*Task to complete*. Please give back word for word the lines of the material below between the line containing "The image size is (1561, 784)." and the line containing "Toggle dark mode with the moon icon", inclusive.

*Data for analysis*.
┌────────
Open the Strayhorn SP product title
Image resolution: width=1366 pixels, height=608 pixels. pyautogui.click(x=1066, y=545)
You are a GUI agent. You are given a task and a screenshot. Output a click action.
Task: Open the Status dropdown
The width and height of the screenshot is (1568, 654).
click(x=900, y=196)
└────────
┌────────
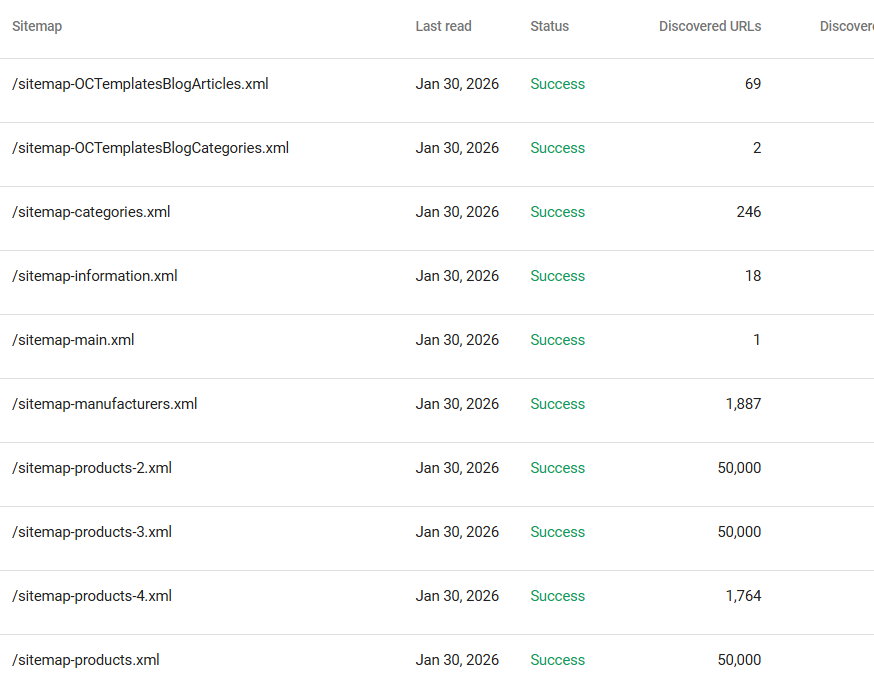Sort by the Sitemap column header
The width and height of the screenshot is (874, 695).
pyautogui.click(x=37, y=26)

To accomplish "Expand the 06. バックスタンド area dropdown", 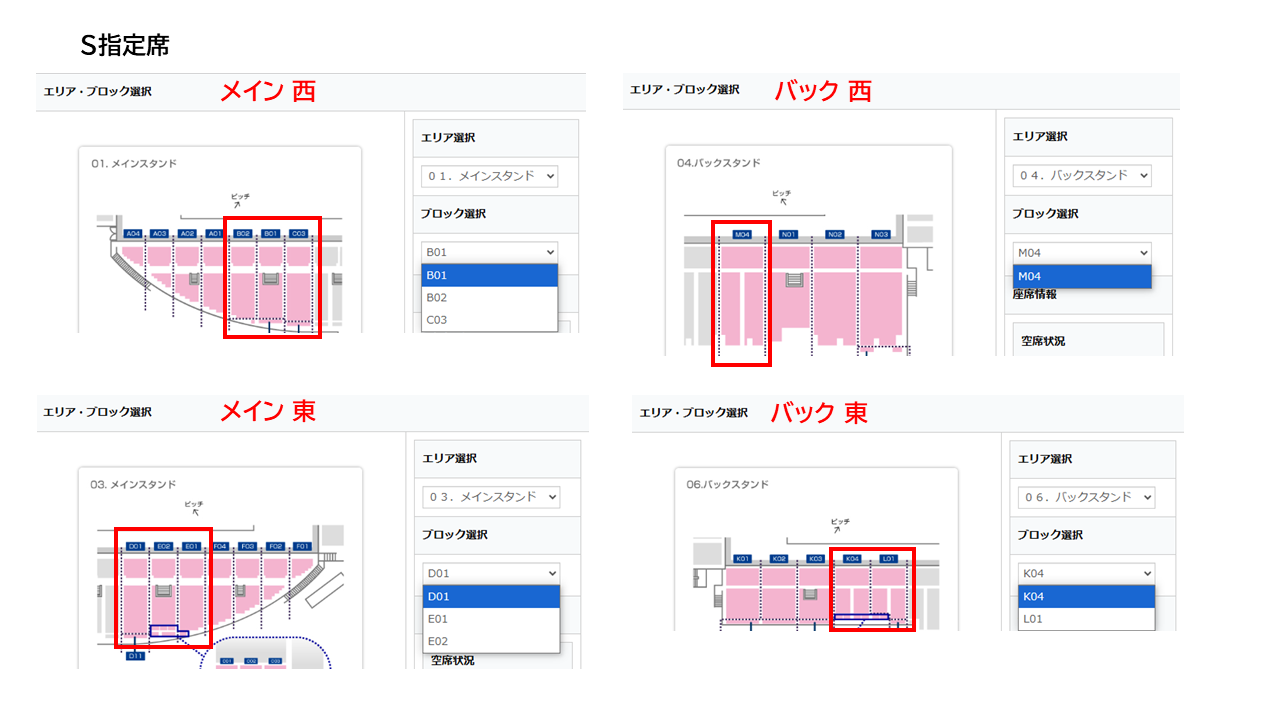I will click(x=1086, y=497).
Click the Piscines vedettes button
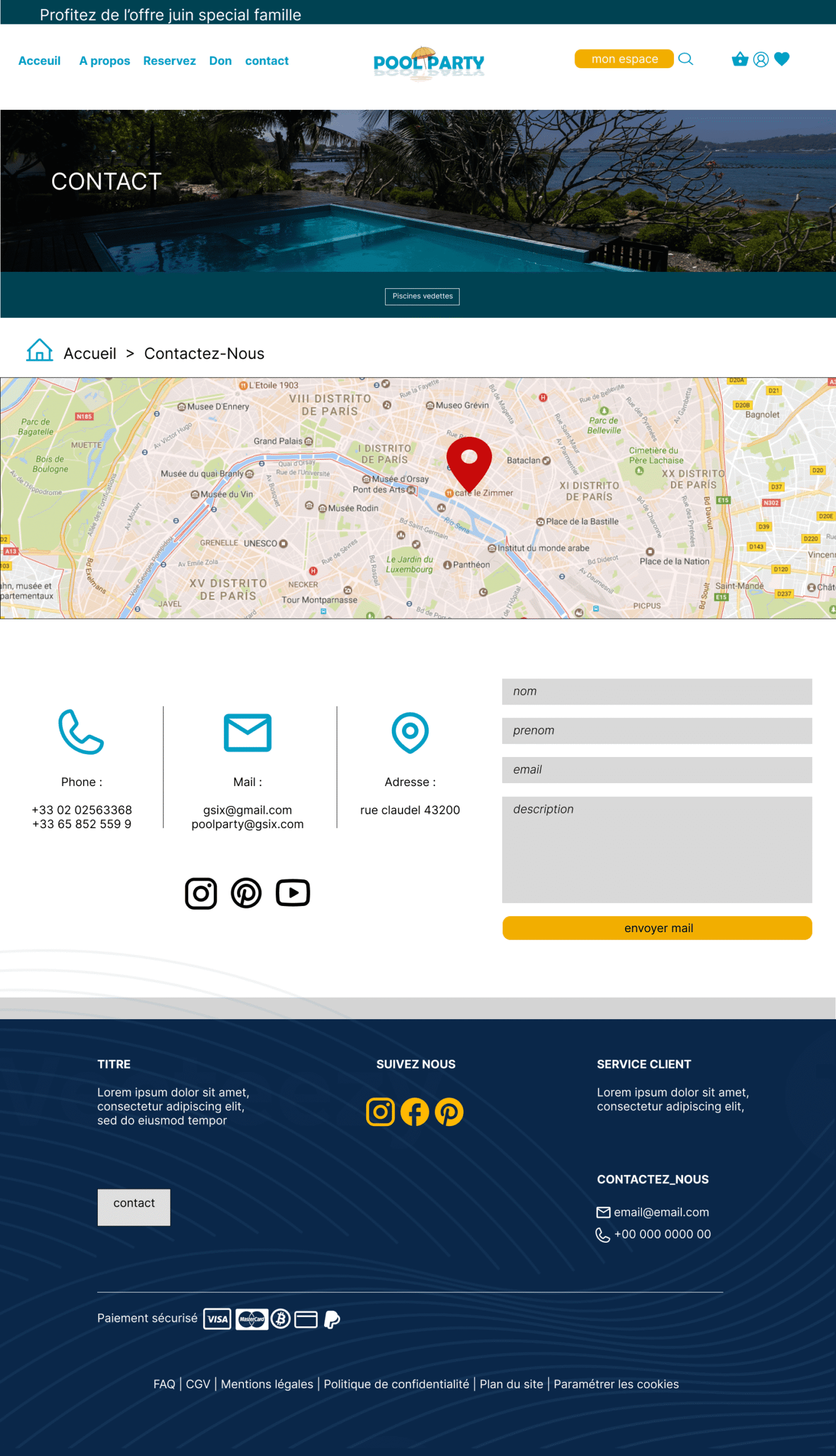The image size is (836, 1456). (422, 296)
└────────
┌────────
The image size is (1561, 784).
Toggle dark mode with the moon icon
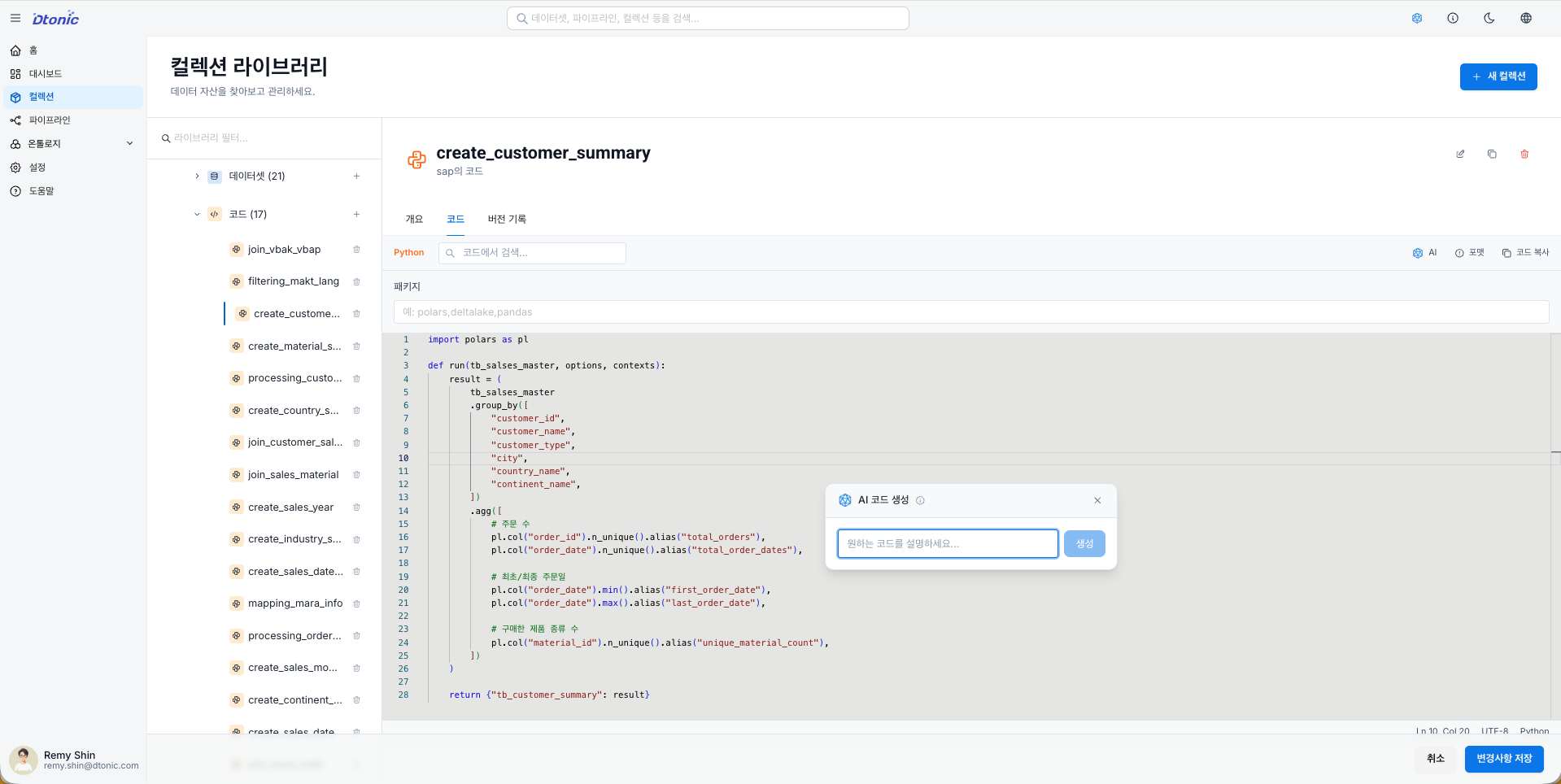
└────────
*Output of the task*.
The image size is (1561, 784).
Toggle dark mode with the moon icon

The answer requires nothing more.